─── Records to use
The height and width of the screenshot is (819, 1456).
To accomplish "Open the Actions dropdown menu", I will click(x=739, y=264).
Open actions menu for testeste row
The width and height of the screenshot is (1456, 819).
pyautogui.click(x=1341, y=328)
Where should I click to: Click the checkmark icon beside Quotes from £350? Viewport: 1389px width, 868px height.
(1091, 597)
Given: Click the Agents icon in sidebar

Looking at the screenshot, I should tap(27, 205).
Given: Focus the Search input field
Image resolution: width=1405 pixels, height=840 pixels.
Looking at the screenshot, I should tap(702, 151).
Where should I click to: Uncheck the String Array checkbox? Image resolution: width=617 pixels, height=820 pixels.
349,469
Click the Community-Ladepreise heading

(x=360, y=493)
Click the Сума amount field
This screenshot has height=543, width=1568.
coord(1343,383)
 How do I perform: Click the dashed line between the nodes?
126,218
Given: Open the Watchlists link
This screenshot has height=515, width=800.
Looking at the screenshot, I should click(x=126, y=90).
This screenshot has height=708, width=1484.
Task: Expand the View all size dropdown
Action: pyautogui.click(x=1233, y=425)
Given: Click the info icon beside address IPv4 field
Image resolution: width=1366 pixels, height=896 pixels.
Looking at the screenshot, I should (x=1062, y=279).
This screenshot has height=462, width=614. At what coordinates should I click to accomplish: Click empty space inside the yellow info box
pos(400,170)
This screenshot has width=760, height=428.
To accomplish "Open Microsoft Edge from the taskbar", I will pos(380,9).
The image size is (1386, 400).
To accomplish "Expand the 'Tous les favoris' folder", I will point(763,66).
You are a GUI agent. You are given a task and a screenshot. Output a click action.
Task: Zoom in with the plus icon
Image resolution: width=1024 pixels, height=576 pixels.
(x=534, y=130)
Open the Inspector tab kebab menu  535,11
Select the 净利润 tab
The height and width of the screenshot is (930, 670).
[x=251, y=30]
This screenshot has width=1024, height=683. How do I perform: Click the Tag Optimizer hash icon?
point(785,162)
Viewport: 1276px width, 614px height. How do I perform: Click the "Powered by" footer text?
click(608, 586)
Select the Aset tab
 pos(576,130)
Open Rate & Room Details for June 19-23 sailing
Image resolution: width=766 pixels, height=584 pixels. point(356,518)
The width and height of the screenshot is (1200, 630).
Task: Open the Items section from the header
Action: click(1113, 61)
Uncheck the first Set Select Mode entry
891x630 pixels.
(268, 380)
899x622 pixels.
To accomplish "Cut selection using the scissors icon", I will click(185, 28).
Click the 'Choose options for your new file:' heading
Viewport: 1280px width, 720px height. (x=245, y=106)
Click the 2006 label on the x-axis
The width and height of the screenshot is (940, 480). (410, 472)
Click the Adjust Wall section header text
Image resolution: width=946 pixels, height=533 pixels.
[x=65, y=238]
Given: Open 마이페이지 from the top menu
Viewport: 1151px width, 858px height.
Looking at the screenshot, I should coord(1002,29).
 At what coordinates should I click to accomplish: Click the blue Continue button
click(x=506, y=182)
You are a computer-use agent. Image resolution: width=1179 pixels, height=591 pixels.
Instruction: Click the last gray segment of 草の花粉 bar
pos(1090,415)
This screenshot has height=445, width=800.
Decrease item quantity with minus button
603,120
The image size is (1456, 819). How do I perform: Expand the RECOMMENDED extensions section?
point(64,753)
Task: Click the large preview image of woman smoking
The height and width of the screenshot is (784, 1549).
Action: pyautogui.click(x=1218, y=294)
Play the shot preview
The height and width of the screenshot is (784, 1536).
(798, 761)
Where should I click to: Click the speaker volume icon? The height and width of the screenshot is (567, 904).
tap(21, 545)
──────
* [Directive]: Lay out every line of the data above as a Markdown table with the columns Row and Entry, numbering the rows in order and omitting blank lines.

* [Response to the exercise]:
| Row | Entry |
|---|---|
| 1 | The height and width of the screenshot is (819, 1456). |
| 2 | To accomplish "Open the Actions dropdown menu", I will click(x=739, y=264). |
| 3 | Open actions menu for testeste row |
| 4 | The width and height of the screenshot is (1456, 819). |
| 5 | pyautogui.click(x=1341, y=328) |
| 6 | Where should I click to: Click the checkmark icon beside Quotes from £350? Viewport: 1389px width, 868px height. |
| 7 | (1091, 597) |
| 8 | Given: Click the Agents icon in sidebar |
| 9 | Looking at the screenshot, I should tap(27, 205). |
| 10 | Given: Focus the Search input field |
| 11 | Image resolution: width=1405 pixels, height=840 pixels. |
| 12 | Looking at the screenshot, I should tap(702, 151). |
| 13 | Where should I click to: Uncheck the String Array checkbox? Image resolution: width=617 pixels, height=820 pixels. |
| 14 | 349,469 |
| 15 | Click the Community-Ladepreise heading |
| 16 | (x=360, y=493) |
| 17 | Click the Сума amount field |
| 18 | This screenshot has height=543, width=1568. |
| 19 | coord(1343,383) |
| 20 |  How do I perform: Click the dashed line between the nodes? |
| 21 | 126,218 |
| 22 | Given: Open the Watchlists link |
| 23 | This screenshot has height=515, width=800. |
| 24 | Looking at the screenshot, I should click(x=126, y=90). |
| 25 | This screenshot has height=708, width=1484. |
| 26 | Task: Expand the View all size dropdown |
| 27 | Action: pyautogui.click(x=1233, y=425) |
| 28 | Given: Click the info icon beside address IPv4 field |
| 29 | Image resolution: width=1366 pixels, height=896 pixels. |
| 30 | Looking at the screenshot, I should (x=1062, y=279). |
| 31 | This screenshot has height=462, width=614. At what coordinates should I click to accomplish: Click empty space inside the yellow info box |
| 32 | pos(400,170) |
| 33 | This screenshot has width=760, height=428. |
| 34 | To accomplish "Open Microsoft Edge from the taskbar", I will pos(380,9). |
| 35 | The image size is (1386, 400). |
| 36 | To accomplish "Expand the 'Tous les favoris' folder", I will point(763,66). |
| 37 | You are a GUI agent. You are given a task and a screenshot. Output a click action. |
| 38 | Task: Zoom in with the plus icon |
| 39 | Image resolution: width=1024 pixels, height=576 pixels. |
| 40 | (x=534, y=130) |
| 41 | Open the Inspector tab kebab menu  535,11 |
| 42 | Select the 净利润 tab |
| 43 | The height and width of the screenshot is (930, 670). |
| 44 | [x=251, y=30] |
| 45 | This screenshot has width=1024, height=683. How do I perform: Click the Tag Optimizer hash icon? |
| 46 | point(785,162) |
| 47 | Viewport: 1276px width, 614px height. How do I perform: Click the "Powered by" footer text? |
| 48 | click(608, 586) |
| 49 | Select the Aset tab |
| 50 |  pos(576,130) |
| 51 | Open Rate & Room Details for June 19-23 sailing |
| 52 | Image resolution: width=766 pixels, height=584 pixels. point(356,518) |
| 53 | The width and height of the screenshot is (1200, 630). |
| 54 | Task: Open the Items section from the header |
| 55 | Action: click(1113, 61) |
| 56 | Uncheck the first Set Select Mode entry |
| 57 | 891x630 pixels. |
| 58 | (268, 380) |
| 59 | 899x622 pixels. |
| 60 | To accomplish "Cut selection using the scissors icon", I will click(185, 28). |
| 61 | Click the 'Choose options for your new file:' heading |
| 62 | Viewport: 1280px width, 720px height. (x=245, y=106) |
| 63 | Click the 2006 label on the x-axis |
| 64 | The width and height of the screenshot is (940, 480). (410, 472) |
| 65 | Click the Adjust Wall section header text |
| 66 | Image resolution: width=946 pixels, height=533 pixels. |
| 67 | [x=65, y=238] |
| 68 | Given: Open 마이페이지 from the top menu |
| 69 | Viewport: 1151px width, 858px height. |
| 70 | Looking at the screenshot, I should coord(1002,29). |
| 71 |  At what coordinates should I click to accomplish: Click the blue Continue button |
| 72 | click(x=506, y=182) |
| 73 | You are a computer-use agent. Image resolution: width=1179 pixels, height=591 pixels. |
| 74 | Instruction: Click the last gray segment of 草の花粉 bar |
| 75 | pos(1090,415) |
| 76 | This screenshot has height=445, width=800. |
| 77 | Decrease item quantity with minus button |
| 78 | 603,120 |
| 79 | The image size is (1456, 819). How do I perform: Expand the RECOMMENDED extensions section? |
| 80 | point(64,753) |
| 81 | Task: Click the large preview image of woman smoking |
| 82 | The height and width of the screenshot is (784, 1549). |
| 83 | Action: pyautogui.click(x=1218, y=294) |
| 84 | Play the shot preview |
| 85 | The height and width of the screenshot is (784, 1536). |
| 86 | (798, 761) |
| 87 | Where should I click to: Click the speaker volume icon? The height and width of the screenshot is (567, 904). |
| 88 | tap(21, 545) |